Once I tried looking past the frame rate issues, I faced another uphill battle: the controls. I don’t envy trying to map everything to a gamepad here. Though Battlegrounds appears to largely consist of shooting a gun at other players, which so many other games that happily pull off on consoles, you actually have a huge range of options at any one time in Battlegrounds. A player who seems to be sitting still could actually be doing a range of things at a given time.


Holstering a gun, previously a click away, now requires holding Y. It’s fine.

Turning the camera around without moving your character, accomplished by holding the right mouse button, now involves RB and the right analog stick. It’s a little cumbersome, but at least the feature exists. I find it hard to run straight?

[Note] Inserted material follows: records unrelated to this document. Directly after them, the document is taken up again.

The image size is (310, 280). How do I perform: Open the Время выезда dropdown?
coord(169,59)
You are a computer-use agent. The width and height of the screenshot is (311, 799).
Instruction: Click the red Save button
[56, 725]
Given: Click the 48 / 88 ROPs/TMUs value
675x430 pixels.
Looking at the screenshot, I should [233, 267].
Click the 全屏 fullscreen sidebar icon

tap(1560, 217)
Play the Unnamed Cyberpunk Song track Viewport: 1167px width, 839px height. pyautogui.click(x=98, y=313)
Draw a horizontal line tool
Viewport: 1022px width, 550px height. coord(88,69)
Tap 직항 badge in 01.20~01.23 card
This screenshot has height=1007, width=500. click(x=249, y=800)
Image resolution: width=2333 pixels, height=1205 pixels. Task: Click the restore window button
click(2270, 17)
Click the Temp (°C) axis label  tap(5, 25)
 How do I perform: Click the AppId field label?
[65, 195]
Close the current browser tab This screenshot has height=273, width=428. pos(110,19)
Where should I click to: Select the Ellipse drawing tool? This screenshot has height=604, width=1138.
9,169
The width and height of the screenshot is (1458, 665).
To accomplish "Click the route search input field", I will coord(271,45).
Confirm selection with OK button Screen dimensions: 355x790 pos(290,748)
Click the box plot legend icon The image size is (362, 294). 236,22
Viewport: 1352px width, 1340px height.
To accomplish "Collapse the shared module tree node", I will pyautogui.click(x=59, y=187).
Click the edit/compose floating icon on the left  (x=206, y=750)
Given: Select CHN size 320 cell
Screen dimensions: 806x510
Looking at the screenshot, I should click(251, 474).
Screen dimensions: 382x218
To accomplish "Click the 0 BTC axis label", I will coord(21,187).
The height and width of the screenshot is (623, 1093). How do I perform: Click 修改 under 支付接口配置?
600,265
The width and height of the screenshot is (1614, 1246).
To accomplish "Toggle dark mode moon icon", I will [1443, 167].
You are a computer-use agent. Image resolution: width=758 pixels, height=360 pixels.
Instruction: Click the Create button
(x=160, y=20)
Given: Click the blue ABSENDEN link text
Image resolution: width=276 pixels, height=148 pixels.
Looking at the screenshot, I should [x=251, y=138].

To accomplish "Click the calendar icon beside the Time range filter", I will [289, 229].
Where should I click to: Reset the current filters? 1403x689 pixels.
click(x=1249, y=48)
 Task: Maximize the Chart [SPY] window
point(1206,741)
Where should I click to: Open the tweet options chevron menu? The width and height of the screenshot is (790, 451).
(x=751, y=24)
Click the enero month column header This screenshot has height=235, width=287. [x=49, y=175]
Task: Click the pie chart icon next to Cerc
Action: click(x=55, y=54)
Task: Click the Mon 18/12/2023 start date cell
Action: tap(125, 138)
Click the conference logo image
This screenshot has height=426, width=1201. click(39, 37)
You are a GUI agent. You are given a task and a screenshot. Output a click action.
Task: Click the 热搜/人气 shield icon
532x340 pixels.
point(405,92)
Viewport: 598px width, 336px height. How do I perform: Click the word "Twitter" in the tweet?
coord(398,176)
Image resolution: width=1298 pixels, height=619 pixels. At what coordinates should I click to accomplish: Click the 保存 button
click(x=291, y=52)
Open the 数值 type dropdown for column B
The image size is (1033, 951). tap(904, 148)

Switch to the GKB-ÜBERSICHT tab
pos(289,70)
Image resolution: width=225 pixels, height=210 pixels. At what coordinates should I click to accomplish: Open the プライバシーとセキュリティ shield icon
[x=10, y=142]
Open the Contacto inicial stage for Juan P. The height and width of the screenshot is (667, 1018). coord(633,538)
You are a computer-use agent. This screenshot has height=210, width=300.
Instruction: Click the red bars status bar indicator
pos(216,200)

Scrolling the in-game map, once as easy as moving the mouse, now has players holding RB and using the right analog stick. When RB is released, the player controls the cursor that allows them to set points on the map. It’s sluggish, strange, and bad.

Between the plodding frame rate, trying to adapt to the controls, and a general change of pace that comes with swapping from mouse and keyboard to a gamepad, playing Battlegrounds on Xbox has felt extremely weird. It’s forced me to play conservatively, as I try (and fail) to remember which button on the controller opens the inventory or the map while in the middle of looting a kill, and curse whoever decided you have to hold X, instead of tap X, to reload your weapon. Please change this.

So far, I’ve managed a few kills, though it’s always felt like I’m fumbling towards victory.

Battlegrounds exists on Xbox One. This is true! At the very least, Microsoft and Blue Hole—sorry, PUBG Corp—should have offered a trial of some kind, giving people a chance to reckon with the frame rate and see if it’s worth putting up with. For most, I’d advise you to wait; this may leave a bad taste in your mouth, and it’d be a bummer to toss it aside so hastily. Hopefully, in the months ahead, it starts to resemble a console version of one of this year’s best games.